(Element lookup items)
________________
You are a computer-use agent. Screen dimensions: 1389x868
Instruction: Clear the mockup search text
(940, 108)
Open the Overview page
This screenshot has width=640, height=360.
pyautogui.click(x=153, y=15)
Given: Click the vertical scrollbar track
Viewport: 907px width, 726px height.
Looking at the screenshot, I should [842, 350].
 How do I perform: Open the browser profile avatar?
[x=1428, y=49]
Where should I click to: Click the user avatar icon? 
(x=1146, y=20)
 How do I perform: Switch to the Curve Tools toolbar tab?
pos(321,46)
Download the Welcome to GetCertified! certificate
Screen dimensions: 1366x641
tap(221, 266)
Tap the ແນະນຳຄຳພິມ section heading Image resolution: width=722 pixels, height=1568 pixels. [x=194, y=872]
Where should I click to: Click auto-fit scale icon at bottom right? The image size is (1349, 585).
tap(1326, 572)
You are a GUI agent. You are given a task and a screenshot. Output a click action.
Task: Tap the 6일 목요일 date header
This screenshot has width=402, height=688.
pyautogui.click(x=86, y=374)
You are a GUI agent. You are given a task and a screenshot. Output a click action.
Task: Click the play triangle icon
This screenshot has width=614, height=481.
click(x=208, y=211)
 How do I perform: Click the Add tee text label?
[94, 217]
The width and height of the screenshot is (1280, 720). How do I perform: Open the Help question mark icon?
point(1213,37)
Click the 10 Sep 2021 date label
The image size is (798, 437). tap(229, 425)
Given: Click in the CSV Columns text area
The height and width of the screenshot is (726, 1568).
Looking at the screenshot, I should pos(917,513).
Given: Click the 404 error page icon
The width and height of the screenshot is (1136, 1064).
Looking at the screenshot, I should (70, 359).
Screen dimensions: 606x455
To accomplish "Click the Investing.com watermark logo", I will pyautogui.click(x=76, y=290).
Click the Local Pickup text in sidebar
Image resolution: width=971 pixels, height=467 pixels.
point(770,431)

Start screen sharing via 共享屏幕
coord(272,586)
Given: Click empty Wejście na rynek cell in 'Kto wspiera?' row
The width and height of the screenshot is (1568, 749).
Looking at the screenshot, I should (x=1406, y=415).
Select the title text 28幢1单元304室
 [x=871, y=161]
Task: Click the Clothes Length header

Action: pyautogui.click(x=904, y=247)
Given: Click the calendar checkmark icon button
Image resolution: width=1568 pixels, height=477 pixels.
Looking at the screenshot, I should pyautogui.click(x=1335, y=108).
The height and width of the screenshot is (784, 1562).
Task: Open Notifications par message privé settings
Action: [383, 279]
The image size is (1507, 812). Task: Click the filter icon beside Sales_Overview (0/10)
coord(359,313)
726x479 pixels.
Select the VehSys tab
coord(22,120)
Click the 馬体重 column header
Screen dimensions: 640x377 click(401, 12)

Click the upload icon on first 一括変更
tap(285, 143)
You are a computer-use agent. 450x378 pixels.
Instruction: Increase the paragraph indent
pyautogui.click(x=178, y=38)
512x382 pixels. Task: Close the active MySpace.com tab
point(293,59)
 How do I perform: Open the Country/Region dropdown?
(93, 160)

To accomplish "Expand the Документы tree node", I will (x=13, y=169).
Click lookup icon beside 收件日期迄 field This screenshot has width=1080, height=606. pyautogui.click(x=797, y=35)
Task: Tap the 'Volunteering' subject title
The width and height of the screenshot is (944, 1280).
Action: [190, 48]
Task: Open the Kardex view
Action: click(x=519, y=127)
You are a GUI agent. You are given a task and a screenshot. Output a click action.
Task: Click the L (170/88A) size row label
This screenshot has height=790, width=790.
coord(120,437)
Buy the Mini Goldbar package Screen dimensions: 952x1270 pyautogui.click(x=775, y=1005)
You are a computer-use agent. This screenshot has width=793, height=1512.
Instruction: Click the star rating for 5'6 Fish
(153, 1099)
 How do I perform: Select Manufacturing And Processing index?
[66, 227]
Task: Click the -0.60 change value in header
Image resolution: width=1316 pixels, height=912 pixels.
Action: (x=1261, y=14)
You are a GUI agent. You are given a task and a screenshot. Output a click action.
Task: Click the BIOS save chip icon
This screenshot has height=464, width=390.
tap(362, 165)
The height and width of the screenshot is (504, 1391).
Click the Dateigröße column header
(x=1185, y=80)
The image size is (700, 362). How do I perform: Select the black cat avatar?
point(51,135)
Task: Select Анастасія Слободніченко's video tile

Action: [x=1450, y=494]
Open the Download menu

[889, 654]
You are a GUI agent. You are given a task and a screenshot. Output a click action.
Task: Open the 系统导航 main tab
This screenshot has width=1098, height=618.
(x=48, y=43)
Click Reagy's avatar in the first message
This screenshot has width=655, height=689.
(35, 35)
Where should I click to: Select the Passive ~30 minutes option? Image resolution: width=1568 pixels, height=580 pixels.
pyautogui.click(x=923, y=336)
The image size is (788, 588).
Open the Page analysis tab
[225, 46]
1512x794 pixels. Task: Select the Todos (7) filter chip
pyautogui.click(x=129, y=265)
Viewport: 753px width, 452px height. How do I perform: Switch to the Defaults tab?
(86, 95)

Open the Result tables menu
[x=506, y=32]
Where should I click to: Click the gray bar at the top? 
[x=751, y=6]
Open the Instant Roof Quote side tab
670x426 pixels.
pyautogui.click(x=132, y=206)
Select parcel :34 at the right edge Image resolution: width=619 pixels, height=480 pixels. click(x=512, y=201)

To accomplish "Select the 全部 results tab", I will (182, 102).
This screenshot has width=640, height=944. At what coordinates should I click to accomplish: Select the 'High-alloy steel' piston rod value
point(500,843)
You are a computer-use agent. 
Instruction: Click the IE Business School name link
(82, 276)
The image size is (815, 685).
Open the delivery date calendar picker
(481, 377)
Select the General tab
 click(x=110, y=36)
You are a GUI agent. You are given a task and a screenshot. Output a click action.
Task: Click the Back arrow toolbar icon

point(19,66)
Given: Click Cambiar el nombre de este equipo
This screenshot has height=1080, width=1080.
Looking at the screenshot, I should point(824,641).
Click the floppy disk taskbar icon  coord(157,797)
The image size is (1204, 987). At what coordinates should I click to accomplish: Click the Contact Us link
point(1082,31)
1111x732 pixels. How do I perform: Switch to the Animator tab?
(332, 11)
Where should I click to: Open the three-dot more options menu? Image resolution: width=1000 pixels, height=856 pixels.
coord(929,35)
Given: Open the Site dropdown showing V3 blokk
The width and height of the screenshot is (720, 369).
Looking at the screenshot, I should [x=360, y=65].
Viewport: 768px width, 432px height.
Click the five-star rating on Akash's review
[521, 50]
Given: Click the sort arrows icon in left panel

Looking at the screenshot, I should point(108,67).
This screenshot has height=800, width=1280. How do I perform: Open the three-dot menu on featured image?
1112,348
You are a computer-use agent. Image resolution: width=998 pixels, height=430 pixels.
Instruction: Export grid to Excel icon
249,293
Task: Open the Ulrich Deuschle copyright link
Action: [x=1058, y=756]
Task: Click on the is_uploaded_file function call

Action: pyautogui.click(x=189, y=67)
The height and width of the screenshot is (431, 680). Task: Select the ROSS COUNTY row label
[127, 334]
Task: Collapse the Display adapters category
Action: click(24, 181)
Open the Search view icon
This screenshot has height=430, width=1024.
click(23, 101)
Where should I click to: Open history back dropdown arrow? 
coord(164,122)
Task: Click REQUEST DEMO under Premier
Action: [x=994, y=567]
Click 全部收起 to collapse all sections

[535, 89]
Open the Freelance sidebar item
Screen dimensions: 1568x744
________________
(Aim): Rewrite the items from the line that has "The image size is (1507, 812)." through the line that has "pyautogui.click(x=178, y=38)", changing "icon" to "button" and leaving everything else as it is. Return only those lines.

(Final result):
The image size is (1507, 812). Task: Click the filter button beside Sales_Overview (0/10)
coord(359,313)
726x479 pixels.
Select the VehSys tab
coord(22,120)
Click the 馬体重 column header
Screen dimensions: 640x377 click(401, 12)

Click the upload button on first 一括変更
tap(285, 143)
You are a computer-use agent. 450x378 pixels.
Instruction: Increase the paragraph indent
pyautogui.click(x=178, y=38)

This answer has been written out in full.